On Tuesday, more than 120 world leaders will convene for the United Nations Climate Summit aimed at galvanizing political will for a new global climate treaty by the end of 2015.

“My sense is the energy you see on the streets, the numbers that have amassed here and in other cities around the world, show that something bigger is going on, and this U.N. summit will be one of the ones where we look back and say it was a difference maker,” de Blasio said.

Ban agreed.

“Climate change is a defining issue of our time and there is no time to lose,” he said. “There is no Plan B because we do not have planet B. We have to work and galvanize our action.”

The New York march was one of a series of events held around the world to raise awareness about climate change.

In London, organizers said 40,000 marchers participated, while a small gathering in Cairo featured a huge art piece representing wind and solar energy. In Rio de Janeiro, marchers at Ipanema Beach had green hearts painted on their faces.

Celebrities in London including actress Emma Thompson and musician Peter Gabriel joined thousands of people crossing the capital’s center, chanting: “What do we want? Clean energy. When do we want it? Now.”

“This is important for every single person on the planet, which is why it has to be the greatest grass roots movement of all time,” Thompson said. “This is the battle of our lives. We’re fighting for our children.”

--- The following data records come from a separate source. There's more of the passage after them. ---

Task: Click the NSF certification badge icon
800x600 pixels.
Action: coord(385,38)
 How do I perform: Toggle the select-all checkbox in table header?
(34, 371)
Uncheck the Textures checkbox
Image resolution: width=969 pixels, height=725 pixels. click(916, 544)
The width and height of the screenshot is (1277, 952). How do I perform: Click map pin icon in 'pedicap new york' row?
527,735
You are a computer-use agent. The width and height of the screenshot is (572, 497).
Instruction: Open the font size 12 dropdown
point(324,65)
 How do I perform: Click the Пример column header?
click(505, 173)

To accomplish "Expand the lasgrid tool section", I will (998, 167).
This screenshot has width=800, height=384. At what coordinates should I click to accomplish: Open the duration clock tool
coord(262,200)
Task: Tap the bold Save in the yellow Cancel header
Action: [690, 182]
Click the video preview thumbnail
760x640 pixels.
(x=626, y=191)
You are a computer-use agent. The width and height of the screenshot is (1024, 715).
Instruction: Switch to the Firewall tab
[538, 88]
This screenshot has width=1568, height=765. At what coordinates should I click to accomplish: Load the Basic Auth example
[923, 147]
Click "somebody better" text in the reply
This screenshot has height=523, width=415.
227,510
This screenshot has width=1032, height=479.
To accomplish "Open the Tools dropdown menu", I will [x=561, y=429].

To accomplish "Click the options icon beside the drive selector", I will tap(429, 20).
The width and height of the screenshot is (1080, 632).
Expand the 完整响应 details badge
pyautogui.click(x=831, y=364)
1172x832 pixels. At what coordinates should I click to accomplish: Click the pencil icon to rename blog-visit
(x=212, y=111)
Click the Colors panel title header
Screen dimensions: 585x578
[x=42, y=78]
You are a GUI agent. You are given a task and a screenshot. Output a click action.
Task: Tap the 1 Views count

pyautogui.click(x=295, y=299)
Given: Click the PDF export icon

In New York, a contingent came from Moore, Oklahoma, where a massive tornado killed 24 people last year, as did hundreds of people affected by Superstorm Sandy, which the U.S. National Oceanic and Atmospheric Administration and the British meteorological office said was made more likely by climate change.

In Australia, the largest rally was in Melbourne, where an estimated 10,000 people took to the streets with banners and placards calling on their government to do more to combat global warming.

Australian Prime Minister Tony Abbott was a particular target of the protesters. Abbott’s center-right coalition has removed a carbon tax and has restricted funding for climate change bodies since coming to power last year.

Associated Press writer Sylvia Hui in London contributed to this report.